Psst... We're working on the next generation of Chowhound! View >
HOME > Chowhound > Washington DC & Baltimore >
Dec 30, 2009 09:52 AM

A meal a month...

You gotta eat right? My wife and I are about to ring in the new year with one meal a month (we've got reservations through March so far) at a great restaurant. I'd love to hear thoughts and comments on our selections and I'll be posting details about the menus and our experiences. Here's the itinerary so far:

New Year's Eve - City Zen, Washington DC
January - Restaurant Eve, Alexandria Virginia
February - Per Se, NYC
March - The Inn at Little washington, Washington Virginia

The only one on this list that we've been to is the Inn at Little Washington, we were married there. We've been a number of times and each time is great.

This is my first post on Chowhound and I'm looking forward to the insight, opinion and conversations which I've enjoyed reading for so long.


  1. Click to Upload a photo (10 MB limit)
  1. Komi in DC and Volt in Frederick.

    7 Replies
    1. re: MrsWheatie

      Thanks, I'll check out the websites!

      1. re: MrsWheatie

        I second Komi and Volt. To the list I would add:

        The Oval Room
        The Source

        That should keep you busy for awhile!

        1. re: foodtrip

          Thanks for the input! Only one we've been to is 2941. Had the tasting menu and thoroughly enjoyed it. Great dining room, great meal - was all good. I'm going to check out your recommendations and add some to the list. I may have to bump this to 2 great meals a month!

          1. re: 3crazydogs

            First report from my 'meal a month' endeavor.

            City Zen on New Year's Eve. We had not been but had heard and read many good things and were greatly looking forward to it. While New Year's Eve is always a busy night out, the restaurant had a number of seatings and I don't suspect it was any busier than a normal busy weekend night.

→ RECORDED INFORMATION
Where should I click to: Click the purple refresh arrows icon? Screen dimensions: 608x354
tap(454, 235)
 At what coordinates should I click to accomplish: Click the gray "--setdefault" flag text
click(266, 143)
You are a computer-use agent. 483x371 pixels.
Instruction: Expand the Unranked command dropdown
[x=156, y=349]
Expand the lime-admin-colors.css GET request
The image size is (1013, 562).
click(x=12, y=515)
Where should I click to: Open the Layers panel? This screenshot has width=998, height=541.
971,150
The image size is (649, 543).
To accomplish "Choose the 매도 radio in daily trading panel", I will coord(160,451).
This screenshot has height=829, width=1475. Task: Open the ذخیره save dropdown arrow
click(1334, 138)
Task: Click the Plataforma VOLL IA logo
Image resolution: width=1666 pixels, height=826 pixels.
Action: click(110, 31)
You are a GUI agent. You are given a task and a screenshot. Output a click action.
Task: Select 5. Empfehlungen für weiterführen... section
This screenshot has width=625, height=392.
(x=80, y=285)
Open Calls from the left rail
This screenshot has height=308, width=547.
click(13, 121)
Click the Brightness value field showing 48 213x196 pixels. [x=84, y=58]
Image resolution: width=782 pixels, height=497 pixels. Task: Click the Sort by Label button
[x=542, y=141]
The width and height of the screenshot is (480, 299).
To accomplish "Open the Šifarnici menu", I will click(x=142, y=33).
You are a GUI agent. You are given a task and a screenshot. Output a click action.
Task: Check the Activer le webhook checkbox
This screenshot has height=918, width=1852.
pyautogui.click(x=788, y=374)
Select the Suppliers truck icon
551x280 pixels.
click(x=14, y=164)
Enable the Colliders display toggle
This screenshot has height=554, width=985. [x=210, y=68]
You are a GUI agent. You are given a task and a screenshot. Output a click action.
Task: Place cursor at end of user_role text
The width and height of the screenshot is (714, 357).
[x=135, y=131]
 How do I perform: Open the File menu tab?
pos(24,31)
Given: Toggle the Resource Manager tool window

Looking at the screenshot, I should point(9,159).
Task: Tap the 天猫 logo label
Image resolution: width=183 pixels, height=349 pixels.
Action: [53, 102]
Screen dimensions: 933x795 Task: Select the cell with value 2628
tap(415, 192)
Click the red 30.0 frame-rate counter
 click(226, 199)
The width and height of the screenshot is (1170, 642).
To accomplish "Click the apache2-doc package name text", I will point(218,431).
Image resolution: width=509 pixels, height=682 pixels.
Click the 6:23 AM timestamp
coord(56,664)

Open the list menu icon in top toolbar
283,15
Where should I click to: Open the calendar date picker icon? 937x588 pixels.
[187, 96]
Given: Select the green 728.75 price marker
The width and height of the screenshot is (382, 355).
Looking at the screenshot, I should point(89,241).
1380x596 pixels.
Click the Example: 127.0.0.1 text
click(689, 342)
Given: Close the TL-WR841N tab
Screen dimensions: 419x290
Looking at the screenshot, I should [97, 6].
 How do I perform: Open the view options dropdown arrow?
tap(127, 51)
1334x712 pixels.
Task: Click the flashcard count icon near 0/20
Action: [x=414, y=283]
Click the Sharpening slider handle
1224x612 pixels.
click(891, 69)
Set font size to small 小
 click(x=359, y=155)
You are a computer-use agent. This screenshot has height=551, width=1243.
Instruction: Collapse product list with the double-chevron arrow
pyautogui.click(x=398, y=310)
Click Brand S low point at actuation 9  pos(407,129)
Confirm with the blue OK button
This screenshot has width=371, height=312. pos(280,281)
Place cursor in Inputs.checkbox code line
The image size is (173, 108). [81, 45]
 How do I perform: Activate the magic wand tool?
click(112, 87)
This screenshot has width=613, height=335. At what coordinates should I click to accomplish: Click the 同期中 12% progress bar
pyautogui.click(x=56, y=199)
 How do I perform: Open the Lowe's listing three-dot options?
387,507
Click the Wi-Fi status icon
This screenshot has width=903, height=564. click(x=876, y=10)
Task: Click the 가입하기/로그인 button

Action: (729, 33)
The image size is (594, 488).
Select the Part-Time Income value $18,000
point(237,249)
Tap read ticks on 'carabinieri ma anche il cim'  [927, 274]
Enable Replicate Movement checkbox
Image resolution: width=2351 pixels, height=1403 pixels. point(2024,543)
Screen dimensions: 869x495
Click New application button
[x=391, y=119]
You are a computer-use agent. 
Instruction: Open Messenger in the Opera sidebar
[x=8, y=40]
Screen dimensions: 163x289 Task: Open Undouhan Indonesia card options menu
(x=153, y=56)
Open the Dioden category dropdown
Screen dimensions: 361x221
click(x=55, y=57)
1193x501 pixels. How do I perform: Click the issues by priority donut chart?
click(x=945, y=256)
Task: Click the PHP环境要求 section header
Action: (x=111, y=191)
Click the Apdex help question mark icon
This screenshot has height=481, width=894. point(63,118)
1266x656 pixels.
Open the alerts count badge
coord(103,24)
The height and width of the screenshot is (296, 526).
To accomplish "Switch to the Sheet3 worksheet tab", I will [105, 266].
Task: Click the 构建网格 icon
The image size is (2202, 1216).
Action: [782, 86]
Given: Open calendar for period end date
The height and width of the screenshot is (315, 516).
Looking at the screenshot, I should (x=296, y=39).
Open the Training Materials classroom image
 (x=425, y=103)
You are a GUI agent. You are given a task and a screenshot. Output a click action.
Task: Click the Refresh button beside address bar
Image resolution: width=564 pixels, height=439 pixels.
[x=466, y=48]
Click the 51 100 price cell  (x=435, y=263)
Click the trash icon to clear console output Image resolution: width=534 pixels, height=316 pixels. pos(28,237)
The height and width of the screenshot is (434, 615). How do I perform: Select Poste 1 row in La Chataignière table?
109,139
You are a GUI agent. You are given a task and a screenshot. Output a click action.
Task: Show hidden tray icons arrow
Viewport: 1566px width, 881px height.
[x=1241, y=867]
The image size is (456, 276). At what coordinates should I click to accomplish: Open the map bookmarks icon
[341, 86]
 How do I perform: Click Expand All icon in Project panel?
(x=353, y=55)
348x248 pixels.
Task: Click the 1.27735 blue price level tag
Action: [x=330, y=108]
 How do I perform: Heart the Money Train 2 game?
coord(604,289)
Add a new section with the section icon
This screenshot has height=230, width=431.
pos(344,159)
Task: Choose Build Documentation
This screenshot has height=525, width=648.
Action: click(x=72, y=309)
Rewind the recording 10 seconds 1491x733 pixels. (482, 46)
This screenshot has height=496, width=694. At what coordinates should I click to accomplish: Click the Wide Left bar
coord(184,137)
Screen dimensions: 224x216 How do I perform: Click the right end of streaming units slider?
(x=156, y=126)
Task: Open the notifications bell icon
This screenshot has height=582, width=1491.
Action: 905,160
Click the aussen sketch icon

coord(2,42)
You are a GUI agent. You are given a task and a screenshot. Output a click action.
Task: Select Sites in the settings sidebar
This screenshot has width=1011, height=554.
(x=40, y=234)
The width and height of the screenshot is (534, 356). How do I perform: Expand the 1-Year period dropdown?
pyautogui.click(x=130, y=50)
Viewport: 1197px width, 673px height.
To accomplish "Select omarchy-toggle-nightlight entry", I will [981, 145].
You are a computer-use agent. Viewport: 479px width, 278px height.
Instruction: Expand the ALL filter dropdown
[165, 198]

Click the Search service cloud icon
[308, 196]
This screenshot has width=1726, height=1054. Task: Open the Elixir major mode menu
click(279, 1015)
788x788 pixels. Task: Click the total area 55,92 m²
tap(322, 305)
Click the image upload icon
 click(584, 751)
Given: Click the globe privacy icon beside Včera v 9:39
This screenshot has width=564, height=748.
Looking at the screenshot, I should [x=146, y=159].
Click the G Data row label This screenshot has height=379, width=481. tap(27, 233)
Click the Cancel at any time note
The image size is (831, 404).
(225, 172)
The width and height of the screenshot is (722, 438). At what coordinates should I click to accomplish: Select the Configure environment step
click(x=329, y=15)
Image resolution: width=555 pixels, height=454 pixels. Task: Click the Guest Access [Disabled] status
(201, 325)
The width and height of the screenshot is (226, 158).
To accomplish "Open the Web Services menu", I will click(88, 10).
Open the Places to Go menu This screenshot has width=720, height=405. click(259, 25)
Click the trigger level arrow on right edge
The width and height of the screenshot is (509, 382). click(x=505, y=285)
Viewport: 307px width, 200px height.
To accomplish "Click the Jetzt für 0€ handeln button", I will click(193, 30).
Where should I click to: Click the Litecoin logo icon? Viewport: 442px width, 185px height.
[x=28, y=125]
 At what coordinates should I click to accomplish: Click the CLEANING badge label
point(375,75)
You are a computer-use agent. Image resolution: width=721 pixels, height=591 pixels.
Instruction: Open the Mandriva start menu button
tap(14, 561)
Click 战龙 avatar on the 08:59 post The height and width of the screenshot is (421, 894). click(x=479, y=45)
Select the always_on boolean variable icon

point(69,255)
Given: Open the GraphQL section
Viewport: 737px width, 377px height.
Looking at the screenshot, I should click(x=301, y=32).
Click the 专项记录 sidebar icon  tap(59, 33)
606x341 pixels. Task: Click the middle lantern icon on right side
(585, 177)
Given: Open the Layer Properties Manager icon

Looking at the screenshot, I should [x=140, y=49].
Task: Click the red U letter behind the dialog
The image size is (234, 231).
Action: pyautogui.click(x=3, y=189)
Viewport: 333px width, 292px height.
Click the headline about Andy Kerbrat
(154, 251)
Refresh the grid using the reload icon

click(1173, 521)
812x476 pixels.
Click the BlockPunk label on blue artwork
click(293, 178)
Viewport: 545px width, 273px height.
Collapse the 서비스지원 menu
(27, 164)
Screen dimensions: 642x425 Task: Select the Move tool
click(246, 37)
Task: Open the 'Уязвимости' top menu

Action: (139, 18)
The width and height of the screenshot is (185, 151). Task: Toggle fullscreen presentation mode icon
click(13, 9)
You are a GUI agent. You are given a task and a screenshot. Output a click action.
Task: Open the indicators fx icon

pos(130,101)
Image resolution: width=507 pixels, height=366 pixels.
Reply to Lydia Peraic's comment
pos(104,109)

→ WHAT THIS EXERCISE ASKS
[a] Write out, word for word, the stretch of the meal-a-month thread from "1. re: foodtrip" through "a month' endeavor.".
[b] Using the meal-a-month thread, answer yes or no to each statement and quote the deciding words: (i) The couple got married at the Inn at Little Washington. (ii) Per Se is planned for January. (iii) The couple have reservations through March so far.

→ EXERCISE RESPONSES
[a]
1. re: foodtrip

          Thanks for the input! Only one we've been to is 2941. Had the tasting menu and thoroughly enjoyed it. Great dining room, great meal - was all good. I'm going to check out your recommendations and add some to the list. I may have to bump this to 2 great meals a month!

          1. re: 3crazydogs

            First report from my 'meal a month' endeavor.

[b]
(i) Yes: "we were married there."
(ii) No: "February - Per Se, NYC"
(iii) Yes: "we've got reservations through March so far"